Work instructions: Line by line, return the listing exactly, without any of the images.

Exercise data:
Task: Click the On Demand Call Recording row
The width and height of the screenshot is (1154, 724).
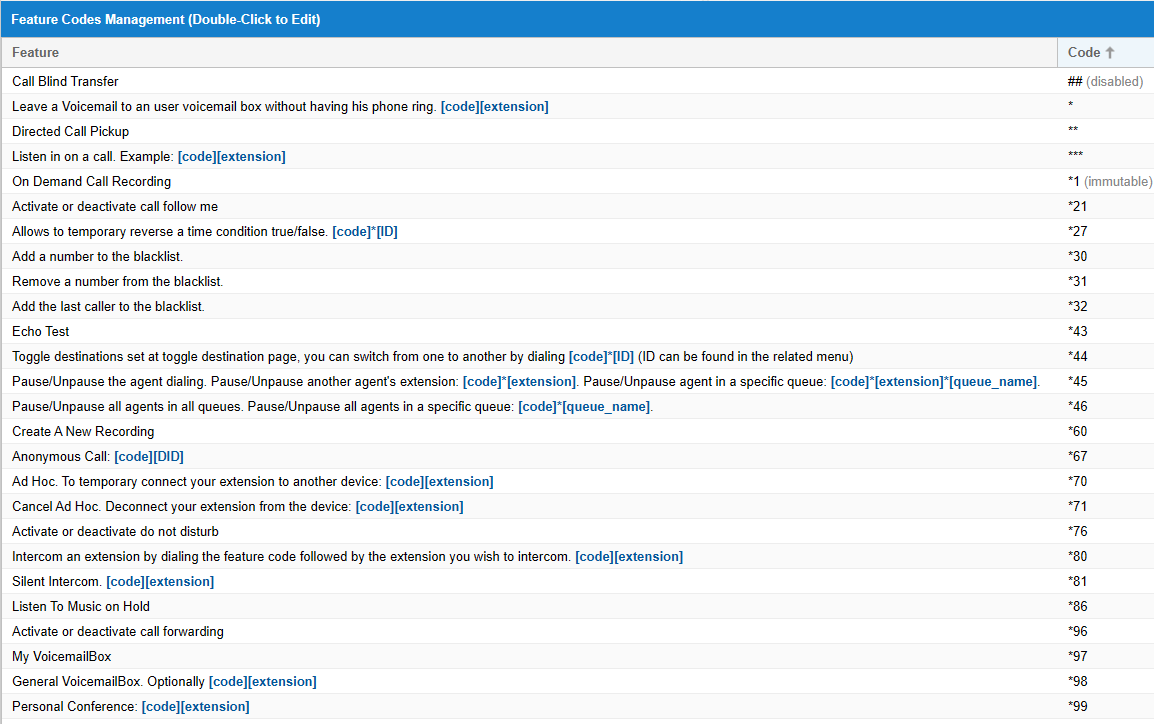Action: tap(91, 181)
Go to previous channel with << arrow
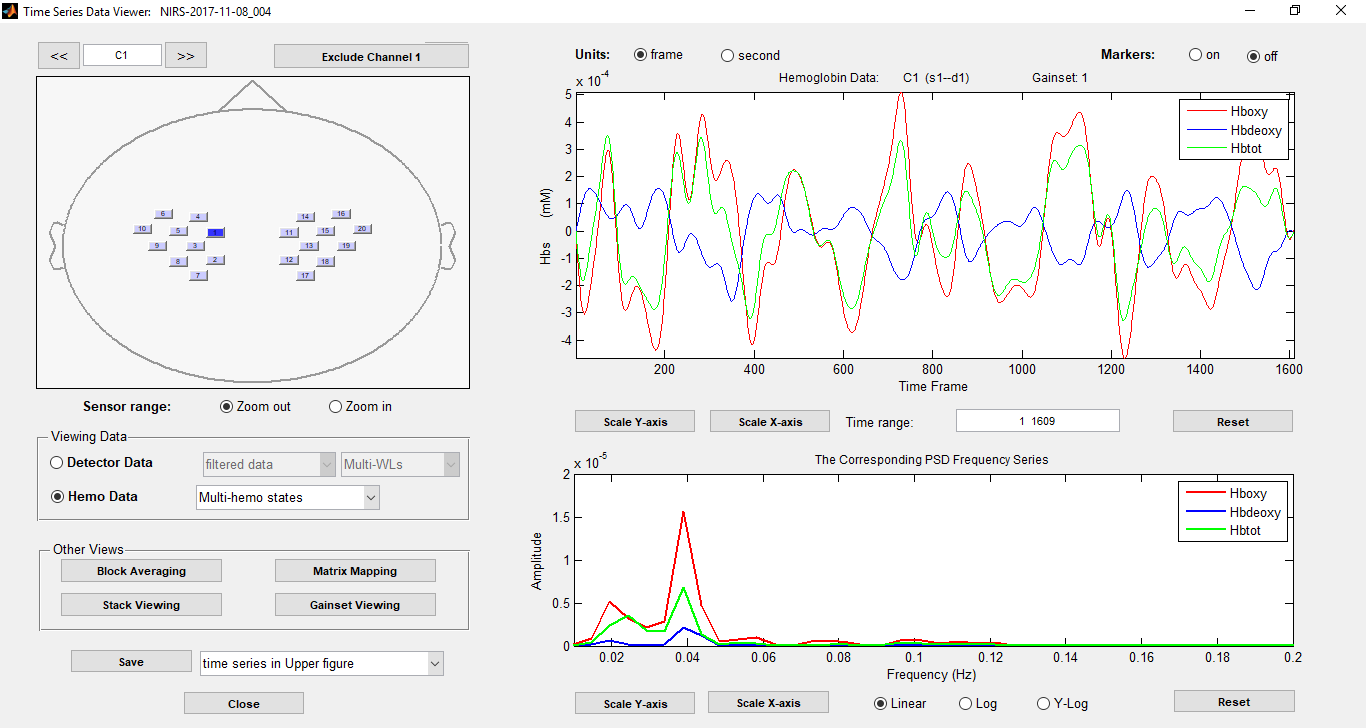The image size is (1366, 728). point(58,55)
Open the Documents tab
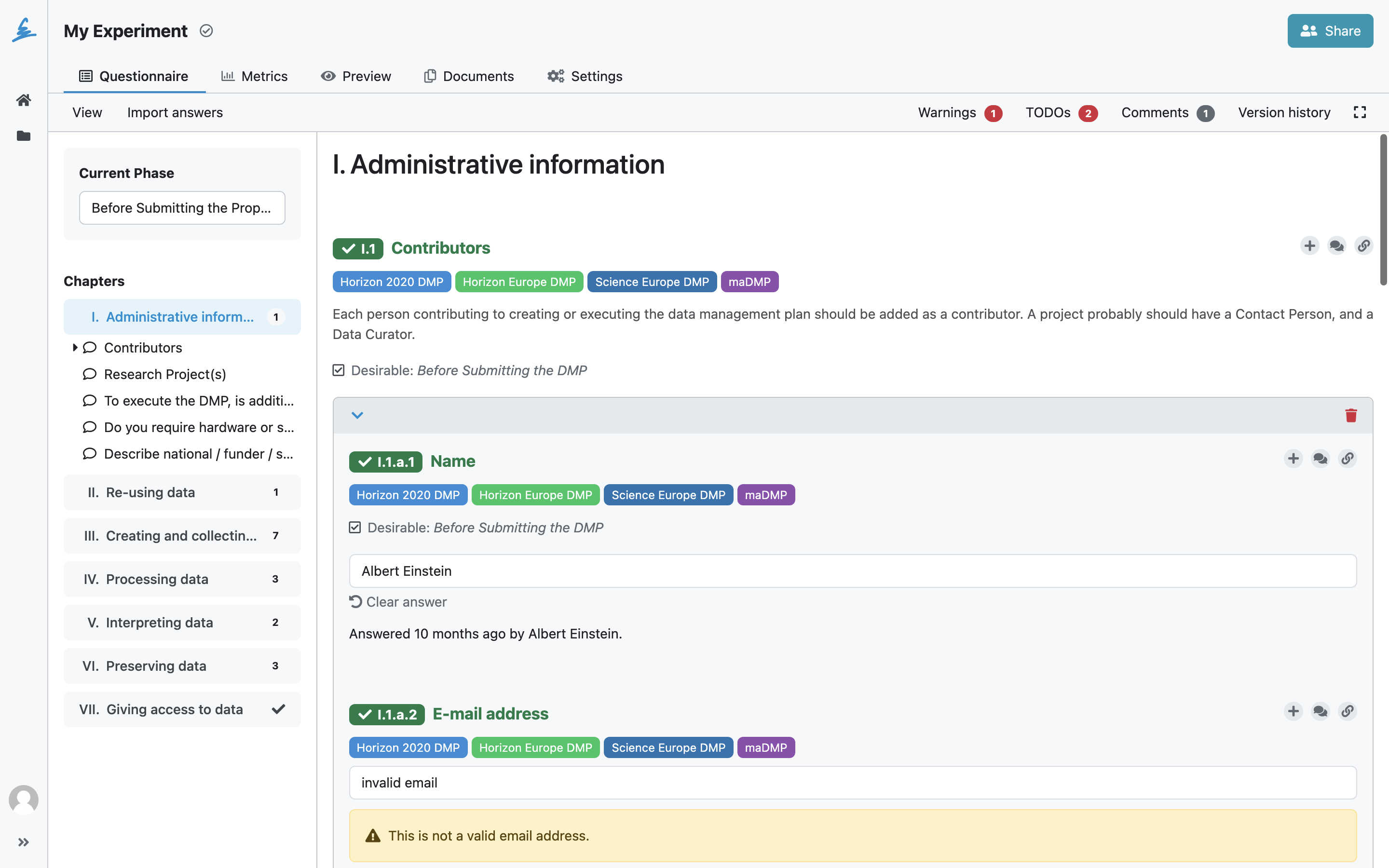Viewport: 1389px width, 868px height. click(x=469, y=76)
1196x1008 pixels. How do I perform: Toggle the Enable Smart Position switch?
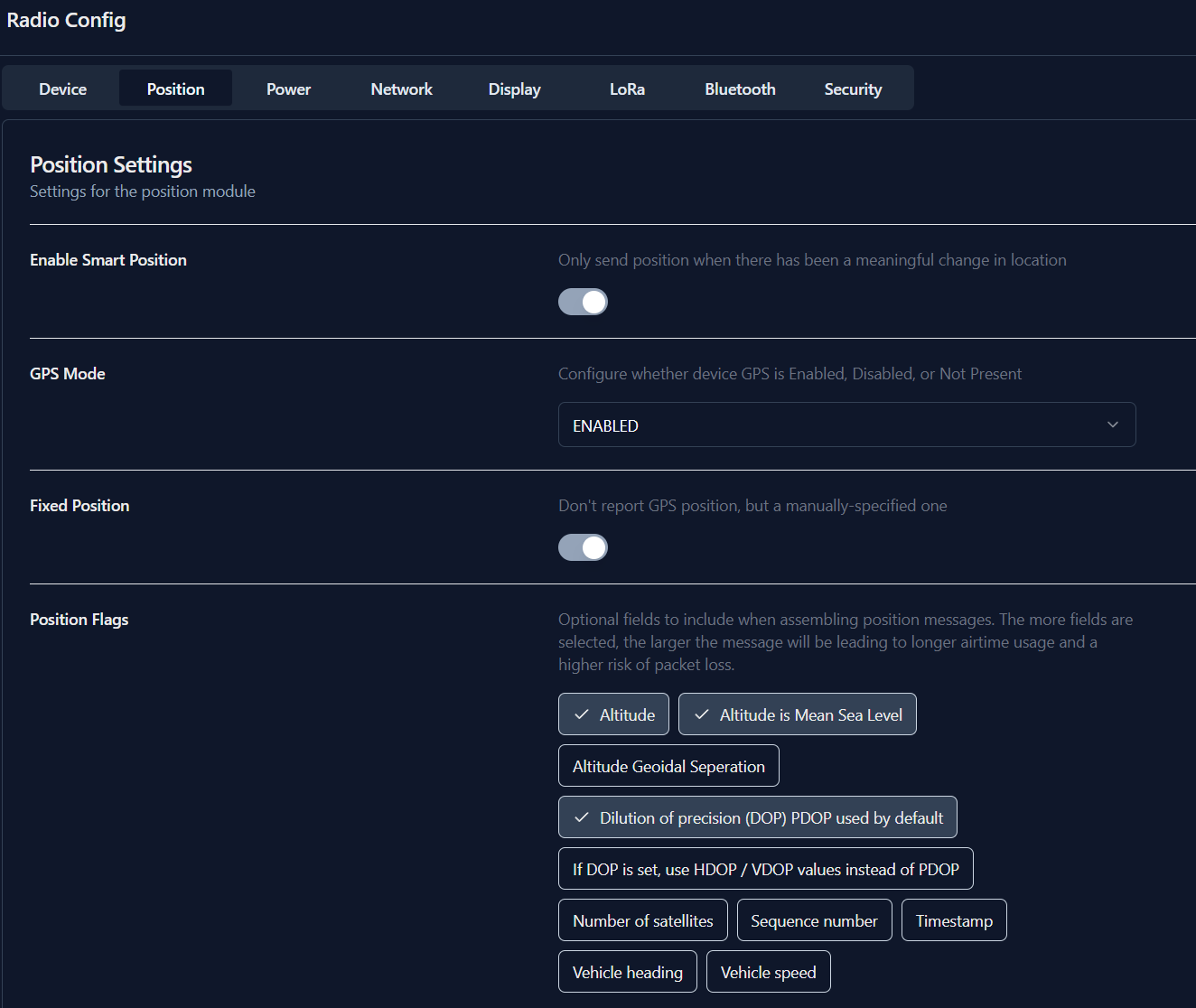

Response:
Task: Click the On Demand Call Recording row
The width and height of the screenshot is (1154, 724).
Action: tap(91, 181)
Go to previous channel with << arrow
The image size is (1366, 728). point(58,55)
Open the Documents tab
Viewport: 1389px width, 868px height. click(x=469, y=76)
1196x1008 pixels. How do I perform: Toggle the Enable Smart Position switch?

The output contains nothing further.